In Niedersachsen ist Sigmar Gabriel bekannt wie ein bunter Hund. Wer hier schon länger im politischen Geschäft tätig ist, der hatte irgendwann schon einmal mit ihm persönlich zu tun. Gabriel war zwischen Harz und Heide aktiv und schaffte es sogar bis zum niedersächsischen Ministerpräsidenten, bevor er zu noch höheren Weihen in die Bundespolitik wechselte und Außenminister wurde. Prominentester Moment dieser Station wohl, als er für den türkischen Außenminister zwischen Baumarkt-Gartenmöbeln seines Hauses in Goslar am hauseigenen Samowar den eilfertigen wie liebenswürdigen Tee-Jungen gab.
Als Ministerpräsident (MP) war Gabriel quasi stellvertretend auch 20-Prozent-Miteigentümer am Volkswagen Konzern. Und der Niedersachse musste nur seinen Finanzminister fragen, um zu erfahren, wie bedeutend dieser Konzern für ein Auskommen in der Region ist. Entsprechend bindend war und ist die Nähe zum Konzern, das wusste immer besonders gut Bundeskanzler a.D Gerhard Schröder, einer der Vorgänger von Gabriel im Amt des MP.
Die SPD hat es sich via Koalitionsausschuss wohl für lange mit der IG-Metall verscherzt, als sich der Ausschuss gegen eine Kaufprämie für Autos mit Verbrennungsmotoren entschieden und zudem noch mit Slogans wie „Kein Cent für Benziner und Diesel“ Stimmung gemacht hatte gegen die Autobauer, also auch gegen die unter der Vertretung der IG-Metall werkelnden Kollegen. Denn auch die wissen ja: Wo nicht verkauft wird, können wir auch nicht um mehr Lohn pokern.
Sigmar Gabriel also mit rotglühenden Volkswagen-Genen, und dann hämmerte er es schon in seinen Twitter-Account: „Das was da gerade passiert, zeigt, wie sehr sich die Industriegewerkschaften und die SPD auseinander gelebt haben.“
Und weiter Richtung SPD: „Klimapolitik ist ihr inzwischen wichtiger als die Interessenvertretung von Arbeitnehmern. So etwas können sich Grüne leisten, aber nicht Sozialdemokraten.“ Und letztere hatten sich sogar nachdrücklich gegen eine Kaufprämie für Verbrenner eingesetzt.

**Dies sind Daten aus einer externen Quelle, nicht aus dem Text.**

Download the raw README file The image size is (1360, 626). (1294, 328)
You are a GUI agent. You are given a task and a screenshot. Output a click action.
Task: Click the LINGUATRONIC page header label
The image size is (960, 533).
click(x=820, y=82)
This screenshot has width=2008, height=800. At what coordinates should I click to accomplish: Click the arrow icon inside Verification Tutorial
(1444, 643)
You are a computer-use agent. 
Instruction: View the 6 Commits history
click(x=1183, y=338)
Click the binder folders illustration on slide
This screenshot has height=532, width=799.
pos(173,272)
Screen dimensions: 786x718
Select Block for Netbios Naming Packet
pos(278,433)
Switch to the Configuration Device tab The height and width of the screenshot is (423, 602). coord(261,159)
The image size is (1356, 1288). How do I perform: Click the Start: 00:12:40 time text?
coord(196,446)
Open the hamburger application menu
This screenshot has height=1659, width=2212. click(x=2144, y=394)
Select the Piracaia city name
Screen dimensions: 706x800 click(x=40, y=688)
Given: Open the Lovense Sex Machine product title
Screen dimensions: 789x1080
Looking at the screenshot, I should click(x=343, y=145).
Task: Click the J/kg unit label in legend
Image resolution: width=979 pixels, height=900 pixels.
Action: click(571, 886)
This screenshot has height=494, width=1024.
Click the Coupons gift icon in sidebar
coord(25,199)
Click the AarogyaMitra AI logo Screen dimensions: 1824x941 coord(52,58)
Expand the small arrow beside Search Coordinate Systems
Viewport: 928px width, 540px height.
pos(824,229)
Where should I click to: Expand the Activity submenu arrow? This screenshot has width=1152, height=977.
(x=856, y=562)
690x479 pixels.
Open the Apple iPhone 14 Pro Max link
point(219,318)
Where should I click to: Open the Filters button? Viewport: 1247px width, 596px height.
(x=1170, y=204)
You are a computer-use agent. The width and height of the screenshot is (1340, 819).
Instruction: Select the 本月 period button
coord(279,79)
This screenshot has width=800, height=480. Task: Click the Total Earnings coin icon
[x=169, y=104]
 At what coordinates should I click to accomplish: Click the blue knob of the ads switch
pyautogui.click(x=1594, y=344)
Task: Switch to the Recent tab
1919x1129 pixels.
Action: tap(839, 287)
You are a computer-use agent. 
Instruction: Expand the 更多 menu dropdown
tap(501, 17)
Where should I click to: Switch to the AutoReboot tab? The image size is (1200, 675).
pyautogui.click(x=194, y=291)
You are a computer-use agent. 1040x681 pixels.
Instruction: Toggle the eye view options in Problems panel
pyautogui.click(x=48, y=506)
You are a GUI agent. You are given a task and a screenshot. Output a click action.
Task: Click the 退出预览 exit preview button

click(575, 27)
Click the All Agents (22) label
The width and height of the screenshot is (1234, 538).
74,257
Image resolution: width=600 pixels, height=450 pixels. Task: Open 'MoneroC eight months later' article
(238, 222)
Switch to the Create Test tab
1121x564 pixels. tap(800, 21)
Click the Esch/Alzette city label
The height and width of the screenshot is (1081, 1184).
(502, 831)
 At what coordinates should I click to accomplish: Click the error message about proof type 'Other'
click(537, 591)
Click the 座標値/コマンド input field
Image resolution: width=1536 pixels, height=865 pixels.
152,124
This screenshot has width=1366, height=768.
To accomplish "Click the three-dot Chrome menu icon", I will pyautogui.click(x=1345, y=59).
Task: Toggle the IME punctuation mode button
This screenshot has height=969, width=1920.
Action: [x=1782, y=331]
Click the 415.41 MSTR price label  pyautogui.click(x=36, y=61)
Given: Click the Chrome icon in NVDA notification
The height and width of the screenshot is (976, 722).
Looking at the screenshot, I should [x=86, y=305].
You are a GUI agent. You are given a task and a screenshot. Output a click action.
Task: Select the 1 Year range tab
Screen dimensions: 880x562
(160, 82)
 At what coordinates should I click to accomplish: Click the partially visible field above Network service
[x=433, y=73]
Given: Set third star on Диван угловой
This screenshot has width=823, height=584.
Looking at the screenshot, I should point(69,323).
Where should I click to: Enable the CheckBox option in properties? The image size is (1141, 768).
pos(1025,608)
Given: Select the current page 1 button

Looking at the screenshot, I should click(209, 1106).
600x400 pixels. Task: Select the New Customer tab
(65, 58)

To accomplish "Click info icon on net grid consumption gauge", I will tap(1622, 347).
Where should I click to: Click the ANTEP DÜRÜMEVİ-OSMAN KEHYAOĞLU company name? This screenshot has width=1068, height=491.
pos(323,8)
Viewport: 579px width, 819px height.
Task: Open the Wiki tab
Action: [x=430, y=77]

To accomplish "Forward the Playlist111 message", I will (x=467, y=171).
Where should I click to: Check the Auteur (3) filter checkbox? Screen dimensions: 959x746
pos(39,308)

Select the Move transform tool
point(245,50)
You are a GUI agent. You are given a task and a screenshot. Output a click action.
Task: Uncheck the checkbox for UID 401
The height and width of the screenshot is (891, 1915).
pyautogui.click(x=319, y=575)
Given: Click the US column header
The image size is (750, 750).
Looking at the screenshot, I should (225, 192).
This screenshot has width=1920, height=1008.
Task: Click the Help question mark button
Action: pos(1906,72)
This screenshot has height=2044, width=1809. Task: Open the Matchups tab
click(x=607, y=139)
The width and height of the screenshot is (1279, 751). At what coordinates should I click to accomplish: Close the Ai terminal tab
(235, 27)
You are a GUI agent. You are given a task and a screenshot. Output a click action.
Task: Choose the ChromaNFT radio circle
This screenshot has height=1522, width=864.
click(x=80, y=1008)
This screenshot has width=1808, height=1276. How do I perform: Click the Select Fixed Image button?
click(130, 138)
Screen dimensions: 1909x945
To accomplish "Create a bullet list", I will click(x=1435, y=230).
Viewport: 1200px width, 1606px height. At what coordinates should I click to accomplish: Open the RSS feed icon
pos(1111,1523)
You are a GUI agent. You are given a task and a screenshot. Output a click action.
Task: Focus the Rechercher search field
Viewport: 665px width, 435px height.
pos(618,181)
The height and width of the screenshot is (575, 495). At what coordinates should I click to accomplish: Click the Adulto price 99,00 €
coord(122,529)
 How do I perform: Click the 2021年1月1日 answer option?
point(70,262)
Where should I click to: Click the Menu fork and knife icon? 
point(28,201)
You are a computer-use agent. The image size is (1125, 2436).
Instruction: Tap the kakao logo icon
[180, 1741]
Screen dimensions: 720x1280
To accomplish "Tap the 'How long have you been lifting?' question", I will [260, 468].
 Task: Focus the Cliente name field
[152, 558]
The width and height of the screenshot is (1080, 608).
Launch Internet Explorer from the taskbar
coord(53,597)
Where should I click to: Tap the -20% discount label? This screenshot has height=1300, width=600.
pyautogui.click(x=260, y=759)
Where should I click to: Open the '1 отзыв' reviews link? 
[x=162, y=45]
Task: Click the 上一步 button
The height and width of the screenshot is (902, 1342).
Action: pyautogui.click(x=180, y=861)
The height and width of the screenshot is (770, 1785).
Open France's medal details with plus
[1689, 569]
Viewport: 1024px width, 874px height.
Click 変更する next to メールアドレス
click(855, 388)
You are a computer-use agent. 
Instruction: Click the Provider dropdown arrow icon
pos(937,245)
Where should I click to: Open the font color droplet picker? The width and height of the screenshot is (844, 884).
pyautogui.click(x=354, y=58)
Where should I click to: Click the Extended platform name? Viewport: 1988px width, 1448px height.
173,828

IG-Metall-Chef Jörg Hoffmann hatte zuvor schon gegenüber der Augsburger Zeitung deutliche Worte gefunden, als er befand, dass diese Politik der SPD „zu einem massiven Vertrauensverlust der Beschäftigten der Autoindustrie und angrenzender Branchen gegenüber der Sozialdemokratie“ führen wird.
Die Beschwichtigung der SPD gegenüber solchen Stimmen wie von Gabriel und Hoffmann sind tatsächlich mehr als dünn, wo die arbeitsmarktpolitische Sprecherin Kerstin Tack an die Volkswagen-Empörungsfront geschickt wird und meint, man solle sich keine Sorgen machen: die abgesenkte Mehrwertsteuer würde die Kaufkraft erhöhen, was auch der Automobilindustrie zugute käme. Das soll sie Gerüchten zufolge tatsächlich vorgetragen haben, ohne selber lauthals darüber zu lachen.
Und dann ist es ausgerechnet Saskia Esken, eine Nachfolgerin im Amt der SPD-Parteichefin – und bekennende Antifa-Anhängerin -, die sich öffentlich damit brüstet, durchgesetzt zu haben, dass es keine Prämie für Benziner- und Diesel-Fahrzeuge gibt. Fast so, als wäre das eine Profilierung für ihre Position an der Spitze der SPD.